Assignment 1: From the Algorithmia article below, list every programming language it says Algorithmia supports.
Assignment 2: Pick up the Algorithmia article below after its final sentence and write the next few paragraphs.

Passage provided:
Algorithmia Laser-Focused On ML Deployment and Management
The market for enterprise data science tools is very diverse, with new tools appearing all the time. It may eventually determine users are best served with full-featured suites that handle the entire data science lifecycle, from model development to deployment and everything in between. But in the meantime, Algorithmia CEO Diego Oppenheimer is enjoying making and selling tools that automate the last mile.
Oppenheimer says the genesis of Algorithmia was the difficulty that he and his co-founder, Kenny Daniel, experience while trying to deploy predictive applications into production. Daniel was studying AI for his PhD at USC, when he commented to Oppenheimer how much data science effort was being wasted in developing sophisticated machine learning.
“Nobody was able to run them,” says Oppenheimer, who cut his teeth in the analytics business developing BI tools at Microsoft. “If the future is going to be in intelligent applications, then that kind of application is going to need a whole bunch of tools.”
In Oppenheimer’s view, a new software development lifecycle is emerging for machine learning applications. It’s similar in some ways to the old software development lifecycle, in that applications are built, tested, deployed, and managed.
“Except now, we’re dealing with more cases with probabilistic code versus deterministic code, so it varies,” he tells Datanami in a recent interview at Strata Data Conference. “The data varies. The models vary. And so a new set of tools was necessary to build that, and nobody was doing it.”
“If you think about the four areas in machine learning workflow — data prep, model training, deployment, and model management — we do the last two,” Oppenheimer says. “We help companies facilitate a way of getting models into production quicker, which makes it so that data scientists can actually work in a better way.”
Algorithmia’s solution involves a mix of Git, Kubernetes, and Docker. The process starts when a data scientist has finalized her predictive work, developed in any one of a number of supported frameworks and languages. The data scientist uses Git to push the predictive piece (an individual algorithm, a model, or a predictive function) into the Algorithmia environment, dubbed the “AI Layer,” and out pops an API on the other end that she can use to call that algorithm, model, or function.
The secret sauce, of course, is what lies behind that API. The company encapsulates the algorithm, model, or function into a Docker container, deploys it to the hardware of the users’ choice, and manages it with Kubernetes. The company points out that this is the same basic approach that companies like Google and Uber user, except that it’s available as pre-built capabilities for companies without those firms’ extreme IT skill levels.
Algorithmia supports popular data science languages, including R, Python, Java, Scala, Ruby, Rust, and major machine learning frameworks like Spark, PyTorch, Tensorflow, MXNet, H2O, and others. The company’s value lies in knowing the nitty gritty details of what it takes to bring a particularly model built in Tensorflow, say, into “Reddit-scale” production on customers’ infrastructure.
“We’re team dedicated to doing that. That is our value proposition. This is what we do,” Oppenheimer says. “We’ve architected ourselves to be able to do it very quickly. This is the typical argument of build versus buy. Could I could this? Absolutely. Do you want to maintain it? Are you going to work at the speed that we work with? Tensorflow 2.0 is about to come out. Are you going to be ready for that? When new PyTorch comes out, are you ready for that?”

Items from a dataset:
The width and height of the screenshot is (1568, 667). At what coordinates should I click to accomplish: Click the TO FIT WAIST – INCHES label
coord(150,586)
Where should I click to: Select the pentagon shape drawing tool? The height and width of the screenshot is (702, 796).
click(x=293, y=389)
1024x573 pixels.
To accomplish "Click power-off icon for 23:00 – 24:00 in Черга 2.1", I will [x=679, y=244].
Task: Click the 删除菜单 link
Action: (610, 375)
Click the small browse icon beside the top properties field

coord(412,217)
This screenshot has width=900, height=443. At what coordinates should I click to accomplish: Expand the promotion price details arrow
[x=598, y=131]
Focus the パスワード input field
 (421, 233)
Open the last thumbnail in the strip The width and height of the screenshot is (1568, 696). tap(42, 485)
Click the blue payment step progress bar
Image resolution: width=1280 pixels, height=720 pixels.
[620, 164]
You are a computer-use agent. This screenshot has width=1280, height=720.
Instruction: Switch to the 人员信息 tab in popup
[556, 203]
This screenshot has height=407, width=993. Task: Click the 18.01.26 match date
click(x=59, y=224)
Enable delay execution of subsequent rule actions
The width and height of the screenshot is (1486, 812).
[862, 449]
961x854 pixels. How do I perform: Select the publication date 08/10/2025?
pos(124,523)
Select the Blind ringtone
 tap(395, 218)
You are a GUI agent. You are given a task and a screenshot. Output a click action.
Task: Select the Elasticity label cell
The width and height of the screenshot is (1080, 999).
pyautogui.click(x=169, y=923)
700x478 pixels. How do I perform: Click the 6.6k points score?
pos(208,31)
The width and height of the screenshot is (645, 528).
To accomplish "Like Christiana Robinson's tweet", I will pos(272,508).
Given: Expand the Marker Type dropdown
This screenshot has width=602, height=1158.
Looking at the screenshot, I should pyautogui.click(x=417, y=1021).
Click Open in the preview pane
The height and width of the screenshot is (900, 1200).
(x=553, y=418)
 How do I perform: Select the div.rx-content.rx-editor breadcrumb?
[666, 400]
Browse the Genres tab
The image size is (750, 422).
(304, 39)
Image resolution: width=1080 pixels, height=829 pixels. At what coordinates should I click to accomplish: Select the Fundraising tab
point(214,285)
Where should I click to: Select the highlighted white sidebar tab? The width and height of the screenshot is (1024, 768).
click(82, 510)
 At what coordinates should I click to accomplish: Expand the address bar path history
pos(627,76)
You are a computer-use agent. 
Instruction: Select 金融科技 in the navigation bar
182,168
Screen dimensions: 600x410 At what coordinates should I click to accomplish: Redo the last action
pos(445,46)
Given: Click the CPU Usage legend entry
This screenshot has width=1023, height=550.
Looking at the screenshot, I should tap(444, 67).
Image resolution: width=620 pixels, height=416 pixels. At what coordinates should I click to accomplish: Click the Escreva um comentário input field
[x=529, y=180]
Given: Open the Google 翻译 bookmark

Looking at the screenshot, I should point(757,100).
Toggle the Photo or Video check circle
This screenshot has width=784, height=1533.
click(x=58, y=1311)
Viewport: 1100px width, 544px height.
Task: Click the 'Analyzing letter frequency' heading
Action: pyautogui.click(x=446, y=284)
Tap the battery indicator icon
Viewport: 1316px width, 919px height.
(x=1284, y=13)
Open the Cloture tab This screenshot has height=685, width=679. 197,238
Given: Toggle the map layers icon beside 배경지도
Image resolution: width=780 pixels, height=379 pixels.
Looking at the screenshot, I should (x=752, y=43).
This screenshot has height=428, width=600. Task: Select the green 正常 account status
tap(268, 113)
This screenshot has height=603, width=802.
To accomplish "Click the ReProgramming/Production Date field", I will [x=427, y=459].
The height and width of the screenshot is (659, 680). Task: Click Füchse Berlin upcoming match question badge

Your response 1: R, Python, Java, Scala, Ruby, Rust

Your response 2:
Algorithmia is starting to gain good traction. The company has signed 10 Fortune 100 accounts, Oppenheimer says, and has about 40 employees on staff, with numerous open positions listed on its website.
Oppenheimer understands that customers have lots of options when it comes to data science tools today. The offerings on the cloud are enticing, particularly for those data scientists who want that end-to-end, “one throat to choke” comfort.
There are also the automated machine learning tools that purport to handle the full lifecycle, too. Algorithimia compete with those tools to some extent, but the Seattle, Washington-based firm is laser focused on the challenges of deploying and managing predictive algorithms, models, and functions.
“We pick up where those products leave off, and we make a point to be very good citizens,” Oppenheimer says. “We don’t work with 100% of them. There’s caveats with each one. But our goal is to work with all of them, unless you’re a platform that doesn’t allow extracting models.”
The goal, ultimately, is to make data scientists more productive. Data scientists continue to spend far too much of their valuable time doing non-data science tasks, like cleaning and prepping data and building data pipelines.
An Algorithmia study of 500 data scientists that it commissioned last fall indicated data scientists spend up to 75% of their time with these non-data science tasks, which is in-line with other surveys over the years. The same survey found that 60% of machine learning projects were failing at the deployment stage. Both of those statistics show a looming need for better data science tools, Oppenheimer says.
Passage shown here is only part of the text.